The Bone Clocks, Page 66

David Mitchell


  “They must’ve heard it up in Tipperary,” says Branna.

  “Time went by,” says Max, “I dunno how long. We heard guns, saw a guy get shot on the Fitzgeralds’ drive … An hour? Dunno. Can’t’ve been, but suddenly the jeeps were driving off, up the mountain road to Finn MacCool’s seat, and … And then it was all quiet again. Birds singing, like. We all appeared from our hiding places … stunned, like, like … had that really happened? Here? In Kilcrannog?” Max’s eyes well up again. “Yes. There were the bodies and the wounded to prove it. Bernie Aitken tried to defend his panels with his rifle, and he got shot.
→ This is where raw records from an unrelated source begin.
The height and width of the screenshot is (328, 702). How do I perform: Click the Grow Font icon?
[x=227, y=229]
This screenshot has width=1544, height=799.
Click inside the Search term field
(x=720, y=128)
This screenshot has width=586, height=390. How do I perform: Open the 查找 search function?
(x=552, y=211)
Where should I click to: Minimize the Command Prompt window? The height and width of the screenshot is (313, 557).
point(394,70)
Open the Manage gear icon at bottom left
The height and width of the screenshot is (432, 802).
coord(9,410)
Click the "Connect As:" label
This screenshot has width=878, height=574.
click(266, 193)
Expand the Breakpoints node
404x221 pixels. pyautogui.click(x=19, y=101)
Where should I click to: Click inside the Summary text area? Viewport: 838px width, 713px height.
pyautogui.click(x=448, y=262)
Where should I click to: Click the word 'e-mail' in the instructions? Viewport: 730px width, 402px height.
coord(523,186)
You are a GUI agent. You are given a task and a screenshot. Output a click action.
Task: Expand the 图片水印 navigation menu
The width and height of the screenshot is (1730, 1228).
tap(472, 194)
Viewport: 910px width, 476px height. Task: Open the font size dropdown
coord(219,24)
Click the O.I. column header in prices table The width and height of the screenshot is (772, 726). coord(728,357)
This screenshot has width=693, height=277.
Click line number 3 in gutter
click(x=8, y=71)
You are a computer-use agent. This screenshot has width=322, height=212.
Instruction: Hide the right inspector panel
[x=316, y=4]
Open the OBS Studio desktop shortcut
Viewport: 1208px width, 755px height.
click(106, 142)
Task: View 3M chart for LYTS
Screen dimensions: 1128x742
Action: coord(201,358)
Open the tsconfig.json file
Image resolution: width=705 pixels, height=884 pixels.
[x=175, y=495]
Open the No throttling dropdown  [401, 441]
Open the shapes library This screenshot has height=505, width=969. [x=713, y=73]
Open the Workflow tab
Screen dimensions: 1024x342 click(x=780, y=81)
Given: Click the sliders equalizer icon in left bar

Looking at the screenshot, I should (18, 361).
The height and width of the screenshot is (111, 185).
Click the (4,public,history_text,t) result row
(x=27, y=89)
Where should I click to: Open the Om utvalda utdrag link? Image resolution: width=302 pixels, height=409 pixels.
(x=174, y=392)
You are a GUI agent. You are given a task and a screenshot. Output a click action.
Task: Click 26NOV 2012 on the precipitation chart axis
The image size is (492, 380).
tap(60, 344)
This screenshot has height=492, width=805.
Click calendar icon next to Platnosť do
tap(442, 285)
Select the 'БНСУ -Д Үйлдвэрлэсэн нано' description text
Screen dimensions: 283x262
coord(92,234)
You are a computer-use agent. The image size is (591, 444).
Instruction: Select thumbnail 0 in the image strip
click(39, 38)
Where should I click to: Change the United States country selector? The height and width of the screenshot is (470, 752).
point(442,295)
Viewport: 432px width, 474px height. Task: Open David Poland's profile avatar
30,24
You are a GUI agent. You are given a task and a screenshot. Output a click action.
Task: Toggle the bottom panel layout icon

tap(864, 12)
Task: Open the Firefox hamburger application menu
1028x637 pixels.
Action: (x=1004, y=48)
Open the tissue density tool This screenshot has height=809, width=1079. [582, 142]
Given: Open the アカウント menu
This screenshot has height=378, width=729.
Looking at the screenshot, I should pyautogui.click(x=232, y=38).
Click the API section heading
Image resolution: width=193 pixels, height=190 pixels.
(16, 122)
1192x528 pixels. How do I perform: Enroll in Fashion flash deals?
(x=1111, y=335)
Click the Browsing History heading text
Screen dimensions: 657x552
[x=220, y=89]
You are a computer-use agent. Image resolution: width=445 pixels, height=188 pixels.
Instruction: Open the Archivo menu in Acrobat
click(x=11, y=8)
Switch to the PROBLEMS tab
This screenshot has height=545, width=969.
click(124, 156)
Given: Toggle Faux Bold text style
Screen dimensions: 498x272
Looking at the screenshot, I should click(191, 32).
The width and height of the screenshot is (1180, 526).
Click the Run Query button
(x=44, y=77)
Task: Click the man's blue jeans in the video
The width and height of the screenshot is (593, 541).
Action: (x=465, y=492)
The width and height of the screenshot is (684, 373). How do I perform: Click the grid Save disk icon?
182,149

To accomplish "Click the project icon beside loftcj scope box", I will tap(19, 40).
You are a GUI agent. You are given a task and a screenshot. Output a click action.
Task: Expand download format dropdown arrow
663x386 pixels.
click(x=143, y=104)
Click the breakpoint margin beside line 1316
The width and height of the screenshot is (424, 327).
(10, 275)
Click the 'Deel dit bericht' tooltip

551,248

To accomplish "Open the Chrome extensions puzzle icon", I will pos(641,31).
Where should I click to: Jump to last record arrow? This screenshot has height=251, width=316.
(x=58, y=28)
He’s in a bad way. I think he’s going to die, Mam. The village square’s a—a—it’s—it’s … Don’t go and see it,” he tells Tom, Izzy, and Lorelei, “just don’t. Not till it’s been cleaned up and rained on. I—I—I wish to feck I’d not seen it. There’s twenty, thirty graves to dig, like. Several injured militiamen, too, who can’t walk, like. Some o’ the lads said we should just dump them in the sea, that’s what they’d do to us”—anger ignites in Max’s face, driving away his shock for a few seconds—“but Dr. Kumar’s doing what she can for them. They’ll probably die anyway. There’s a crater where the depot was and all the windows blasted out around the square. Josey Malone’s house has had the front ripped off it. Oh, and the pub’s a right feckin’ mess now.”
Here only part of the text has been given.